"""
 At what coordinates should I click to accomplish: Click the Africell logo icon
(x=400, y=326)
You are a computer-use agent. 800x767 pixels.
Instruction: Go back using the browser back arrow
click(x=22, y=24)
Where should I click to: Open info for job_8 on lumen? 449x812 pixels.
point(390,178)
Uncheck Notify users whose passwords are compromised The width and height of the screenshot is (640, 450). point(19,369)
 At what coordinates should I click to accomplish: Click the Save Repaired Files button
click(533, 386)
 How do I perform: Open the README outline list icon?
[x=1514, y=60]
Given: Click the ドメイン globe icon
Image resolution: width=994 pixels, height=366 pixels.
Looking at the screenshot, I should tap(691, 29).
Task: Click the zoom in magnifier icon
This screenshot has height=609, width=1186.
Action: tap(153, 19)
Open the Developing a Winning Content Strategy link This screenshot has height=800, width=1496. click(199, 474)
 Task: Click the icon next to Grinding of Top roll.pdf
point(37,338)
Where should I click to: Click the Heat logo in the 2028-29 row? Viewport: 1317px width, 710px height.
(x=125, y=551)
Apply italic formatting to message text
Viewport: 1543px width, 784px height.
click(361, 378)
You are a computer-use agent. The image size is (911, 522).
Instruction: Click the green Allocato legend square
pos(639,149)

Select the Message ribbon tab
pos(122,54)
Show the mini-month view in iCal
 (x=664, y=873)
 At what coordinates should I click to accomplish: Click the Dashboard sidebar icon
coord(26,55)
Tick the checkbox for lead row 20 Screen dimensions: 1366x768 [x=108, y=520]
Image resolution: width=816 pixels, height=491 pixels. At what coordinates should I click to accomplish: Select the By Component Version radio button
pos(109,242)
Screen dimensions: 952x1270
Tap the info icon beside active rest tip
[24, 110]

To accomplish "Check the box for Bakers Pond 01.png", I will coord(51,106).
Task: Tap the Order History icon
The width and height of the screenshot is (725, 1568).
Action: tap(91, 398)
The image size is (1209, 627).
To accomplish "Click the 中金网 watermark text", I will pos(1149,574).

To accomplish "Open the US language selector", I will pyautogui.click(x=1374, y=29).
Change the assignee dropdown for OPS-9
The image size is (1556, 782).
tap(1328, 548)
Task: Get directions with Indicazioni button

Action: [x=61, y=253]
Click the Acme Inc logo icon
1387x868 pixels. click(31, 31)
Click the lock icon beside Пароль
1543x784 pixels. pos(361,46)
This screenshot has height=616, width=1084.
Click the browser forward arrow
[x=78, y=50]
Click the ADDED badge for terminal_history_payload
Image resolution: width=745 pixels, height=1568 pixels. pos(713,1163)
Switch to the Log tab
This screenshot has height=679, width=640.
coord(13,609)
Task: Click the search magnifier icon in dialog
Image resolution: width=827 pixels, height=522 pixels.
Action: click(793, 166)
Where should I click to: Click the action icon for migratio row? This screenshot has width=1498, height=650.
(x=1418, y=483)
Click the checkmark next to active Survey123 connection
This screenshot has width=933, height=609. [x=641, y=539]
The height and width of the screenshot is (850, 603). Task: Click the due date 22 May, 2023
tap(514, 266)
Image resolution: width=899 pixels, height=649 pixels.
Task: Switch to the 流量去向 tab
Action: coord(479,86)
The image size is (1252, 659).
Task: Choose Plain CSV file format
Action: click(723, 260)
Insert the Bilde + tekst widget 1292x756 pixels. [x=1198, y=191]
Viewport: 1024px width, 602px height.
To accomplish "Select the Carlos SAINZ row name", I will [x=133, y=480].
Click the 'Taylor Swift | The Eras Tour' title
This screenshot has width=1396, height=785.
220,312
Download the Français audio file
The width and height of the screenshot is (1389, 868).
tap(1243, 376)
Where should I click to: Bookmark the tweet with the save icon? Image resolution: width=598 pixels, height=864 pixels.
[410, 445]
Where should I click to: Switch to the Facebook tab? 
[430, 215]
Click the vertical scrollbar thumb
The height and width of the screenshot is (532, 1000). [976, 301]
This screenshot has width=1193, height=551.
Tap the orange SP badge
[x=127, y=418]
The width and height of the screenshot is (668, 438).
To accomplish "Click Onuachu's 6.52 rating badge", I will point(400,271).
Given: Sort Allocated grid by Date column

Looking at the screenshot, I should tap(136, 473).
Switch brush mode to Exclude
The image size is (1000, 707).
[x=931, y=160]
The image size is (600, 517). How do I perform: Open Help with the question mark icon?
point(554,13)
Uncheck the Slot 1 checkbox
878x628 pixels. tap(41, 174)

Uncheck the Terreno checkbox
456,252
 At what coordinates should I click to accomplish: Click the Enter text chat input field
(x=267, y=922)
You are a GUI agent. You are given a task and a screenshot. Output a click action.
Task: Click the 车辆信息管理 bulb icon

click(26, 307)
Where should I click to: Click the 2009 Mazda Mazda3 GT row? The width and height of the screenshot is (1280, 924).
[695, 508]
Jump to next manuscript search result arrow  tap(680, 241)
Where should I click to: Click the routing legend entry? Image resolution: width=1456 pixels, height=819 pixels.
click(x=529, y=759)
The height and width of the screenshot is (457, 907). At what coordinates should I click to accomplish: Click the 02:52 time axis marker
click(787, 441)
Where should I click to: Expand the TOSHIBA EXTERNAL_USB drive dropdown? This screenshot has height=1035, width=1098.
"""
== PROBLEM DESCRIPTION ==
Please give an exact copy of the lines above, beginning with the line containing "Where should I click to: Open" and running through the line containing "Tick the checkbox", and of no other lines.

== ANSWER AREA ==
Where should I click to: Open info for job_8 on lumen? 449x812 pixels.
point(390,178)
Uncheck Notify users whose passwords are compromised The width and height of the screenshot is (640, 450). point(19,369)
 At what coordinates should I click to accomplish: Click the Save Repaired Files button
click(533, 386)
 How do I perform: Open the README outline list icon?
[x=1514, y=60]
Given: Click the ドメイン globe icon
Image resolution: width=994 pixels, height=366 pixels.
Looking at the screenshot, I should tap(691, 29).
Task: Click the zoom in magnifier icon
This screenshot has height=609, width=1186.
Action: tap(153, 19)
Open the Developing a Winning Content Strategy link This screenshot has height=800, width=1496. click(199, 474)
 Task: Click the icon next to Grinding of Top roll.pdf
point(37,338)
Where should I click to: Click the Heat logo in the 2028-29 row? Viewport: 1317px width, 710px height.
(x=125, y=551)
Apply italic formatting to message text
Viewport: 1543px width, 784px height.
click(361, 378)
You are a computer-use agent. The image size is (911, 522).
Instruction: Click the green Allocato legend square
pos(639,149)

Select the Message ribbon tab
pos(122,54)
Show the mini-month view in iCal
 (x=664, y=873)
 At what coordinates should I click to accomplish: Click the Dashboard sidebar icon
coord(26,55)
Tick the checkbox for lead row 20 Screen dimensions: 1366x768 [x=108, y=520]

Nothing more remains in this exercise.